More interesting is the guy at the game board. He tells Robin that he was a crusader with King Richard in Jerusalem and came home after the King made peace with Saladin. He then tries to entice Robin to play a game or two of Nine Men’s Morris by offering a friendly wager: A chunk of amethyst full of “magick” that will keep whomever dissolves it in their drink stone-cold sober. But it can be used only once before dissolving.

The old fellow, Harry, has no use for anything that will keep him sober, so Robin bets a few pennies and gets down to the game. If you dawdle, Harry suggests a friendly game sans wager just for fun. But I don’t mess around! I plunk my money down and prepare to use my outlaw’s brain, as dangerous as any longbow, to part old Harry from his magic rock.


Thirty Re-loads Later . . .

Yeah, I’m not as good at Nine Men’s Morris as I thought.

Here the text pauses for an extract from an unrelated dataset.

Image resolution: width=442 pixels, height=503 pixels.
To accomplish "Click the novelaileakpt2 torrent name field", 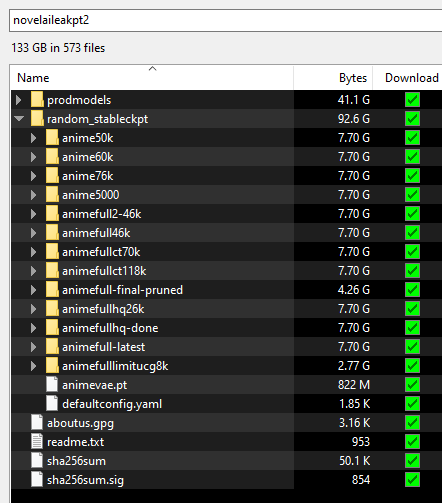I will point(226,20).
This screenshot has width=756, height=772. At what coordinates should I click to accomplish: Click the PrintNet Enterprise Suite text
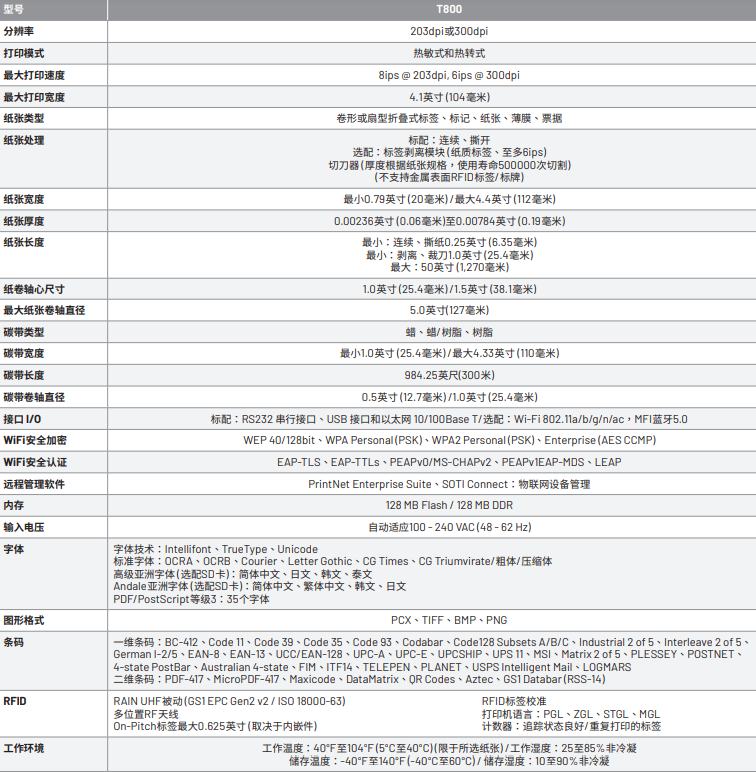tap(370, 484)
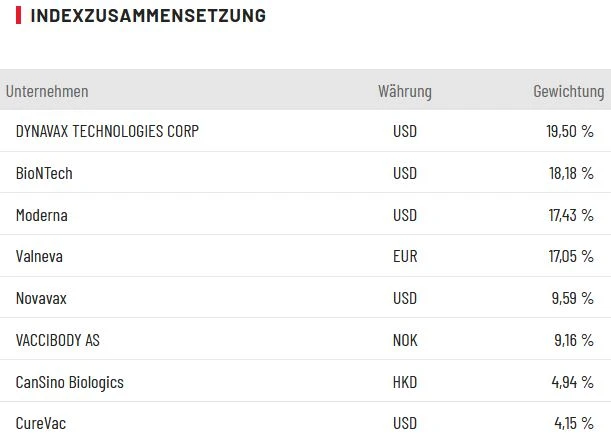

The rules, helpfully outlined in the manual, are pretty simple: Everywhere spot on the board where the lines meet is called a “point.” Each player has nine “men” and takes turns placing them on these points. During this phase it is imperative to keep your opponent from getting three pieces in a row, either horizontally or vertically. Three men in a row is called a “mill,” but mills cannot be created diagonally. Whomever makes a mill removes an opponent’s piece from the board.

After each player puts their pieces on the board, they take turns moving the pieces from point to point in order to make more mills and block their opponent. Once a mill is made, it can be recreated—and another opponent’s piece taken—by moving one piece out of line and then back in on the next turn. Strategy consists of preventing your opponent from both disrupting your mill and creating mills of your own.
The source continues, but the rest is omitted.